Although police determined Henry wasn't at fault, she was overcome by guilt and struggled to get out of bed or even talk about what happened. She canceled most of her public appearances as wife of Kentucky's lieutenant governor and executive director of her veterans foundation.
But Henry, who advocated for homeless veterans as Miss America 2000, kept hearing from veterans nationwide who urged her to soldier on.
"The veterans groups were extremely adamant about me trying to keep my head together as much as possible," Henry said. "They understood a lot of what I went through probably more than anyone."
So she returned to writing and illustrating children's books about Claire, a rambunctious 8-year-old girl who learns about patriotism and volunteerism in everyday life.
"It was hard to come back into real life, and every day it is still hard in a lot of aspects," Henry said. "And any time I've gone through anything -- happy, sad, mad, whatever -- drawing has always been an outlet."
The first installments in the series, "Claire's Magic Shoes" and "Flying Away," were on bookshelves in May. "What Freedom Means to Me" came out for Flag Day, and "Life, Liberty and the Pursuit of Jellybeans" for July Fourth. The books are geared toward children in kindergarten through fifth grade.
Henry, 29, who has a master's degree in design and illustration, completed 32 color drawings for each book.
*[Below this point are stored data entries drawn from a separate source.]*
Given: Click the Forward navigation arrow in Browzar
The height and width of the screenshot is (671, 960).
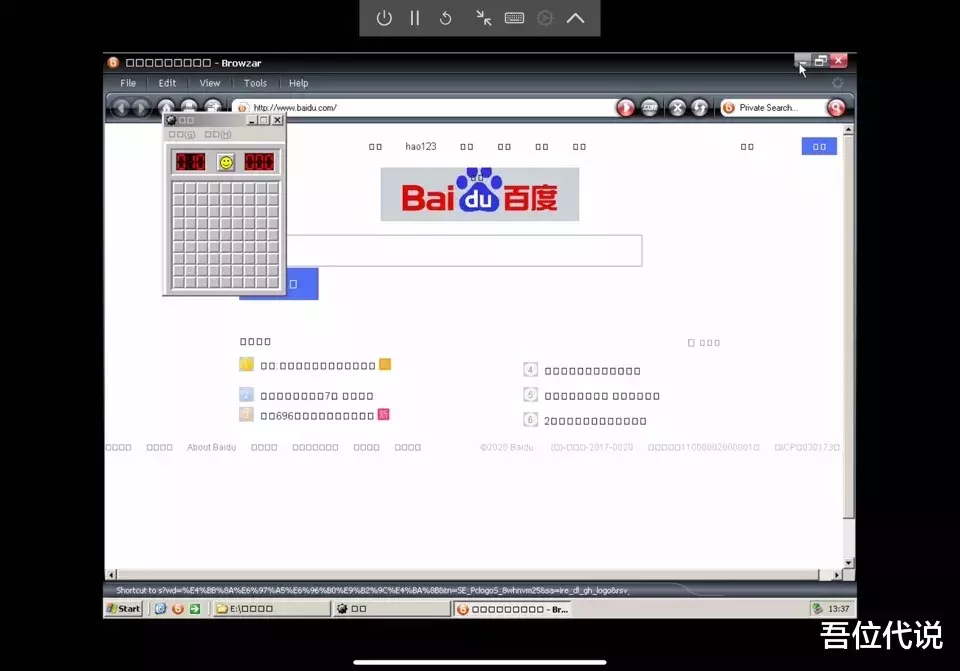Looking at the screenshot, I should click(140, 107).
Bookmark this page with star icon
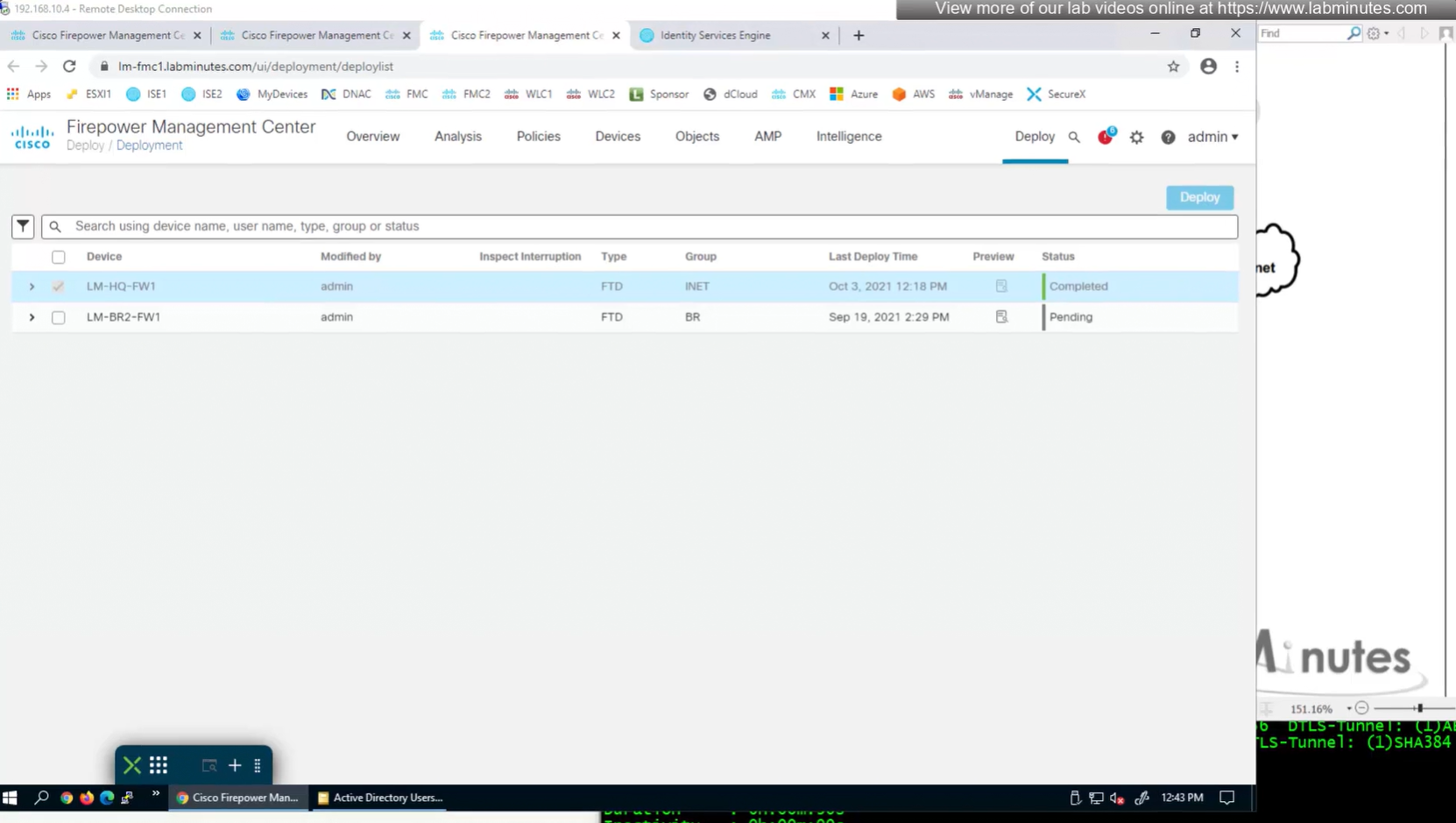This screenshot has width=1456, height=823. (1173, 67)
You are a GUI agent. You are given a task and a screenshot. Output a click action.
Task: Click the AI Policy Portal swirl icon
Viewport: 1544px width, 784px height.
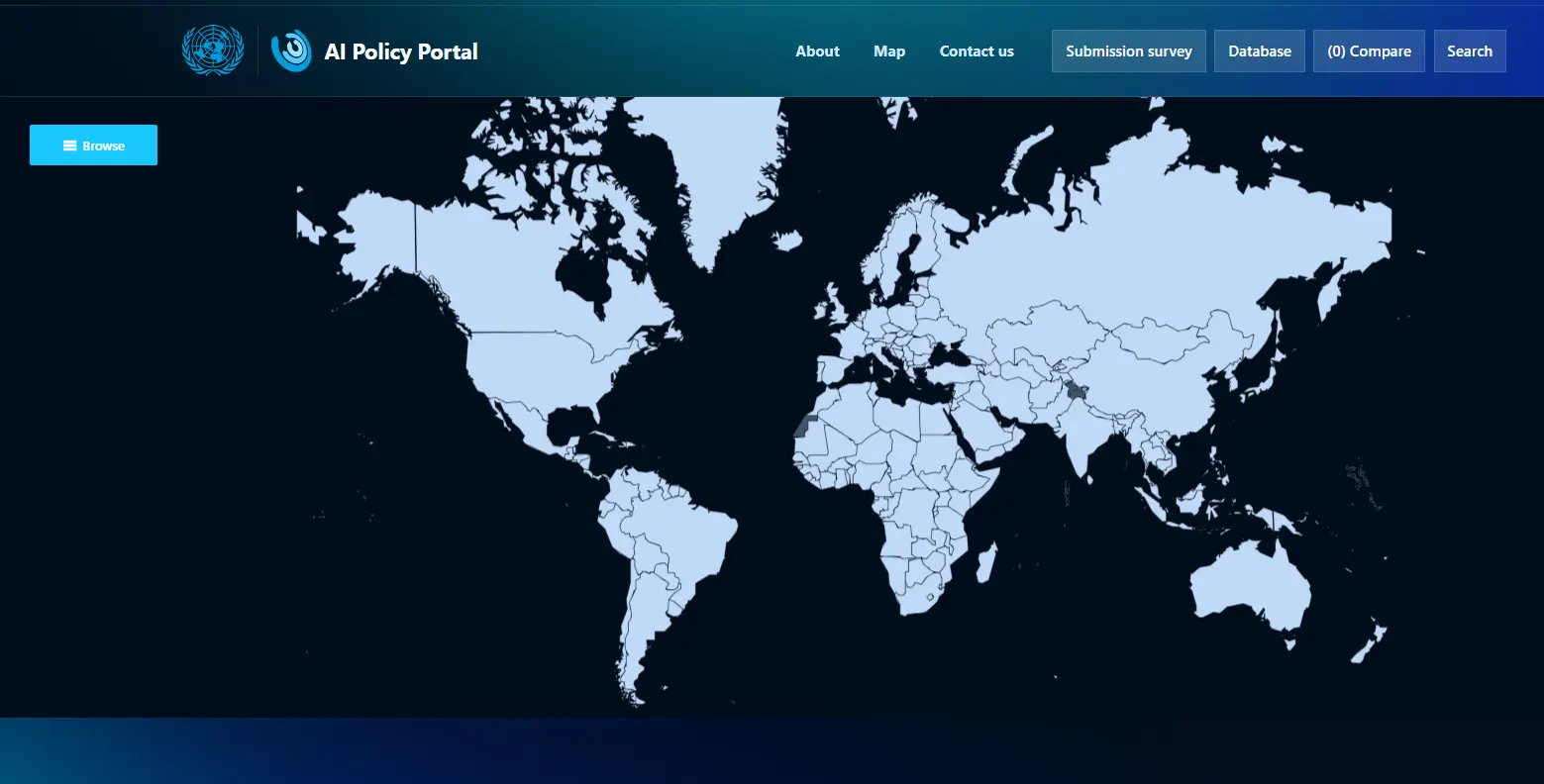(x=291, y=50)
Published by California-based Cubbie Blue Publishing Inc., they sell for $15.95 and are available at Amazon.com, Barnes & Noble and other booksellers. All royalties go to support Henry's veterans foundation and her lobbying efforts in Washington, which she said are becoming more important as troops return from Afghanistan and Iraq.
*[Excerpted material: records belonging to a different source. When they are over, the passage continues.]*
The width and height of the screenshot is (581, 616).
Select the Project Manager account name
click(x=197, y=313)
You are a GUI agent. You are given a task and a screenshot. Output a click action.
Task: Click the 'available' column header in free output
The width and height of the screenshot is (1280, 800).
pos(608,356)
In "Pepper's Purple Heart," which Henry wrote before her accident, Claire's dog is hit by a car as she and her best friend, Robbie, are pretending to rescue him in a military operation.
Her neighbor, Mr. Jones, takes care of "Sergeant Pepper" and gives the dog the Purple Heart he received as a Marine in Vietnam to wear when they all march in the Veterans Day parade. Mr. Jones, a four-star general, teaches Claire about opportunities for women in the military and invites her to visit the veterans hospital with him.
"Veterans are the true heroes -- not the guy dribbling the basketball or throwing the football," said Ken Moore, a Vietnam veteran from Rochester, N.Y., who frequently works with Henry. "I think it's important that a child know that. These books will help accomplish that."
Henry, whose father is a disabled Vietnam veteran, said she would like to write future books about Memorial Day, Presidents' Day, Mother's Day and Father's Day.
Denice Ruddle, spokeswoman for a Louisville Barnes & Noble, said more than 50 people bought books at a signing with Henry in May.
"The kids love it when she reads to them," Ruddle said. "They enjoy the stories, and the illustrations are very colorful."
Pete Dougherty, director of homeless veterans programs in the Department of Veterans Affairs, said he was among those who encouraged Henry to return to the fight on the veterans front after her accident.
"Life is full of unforeseen circumstances, and I wanted her to understand that society would greatly benefit from her staying involved," Dougherty said. "Her stories are about what military veterans have done for this country. She understands the sacrifice they made and the impact on families of veterans."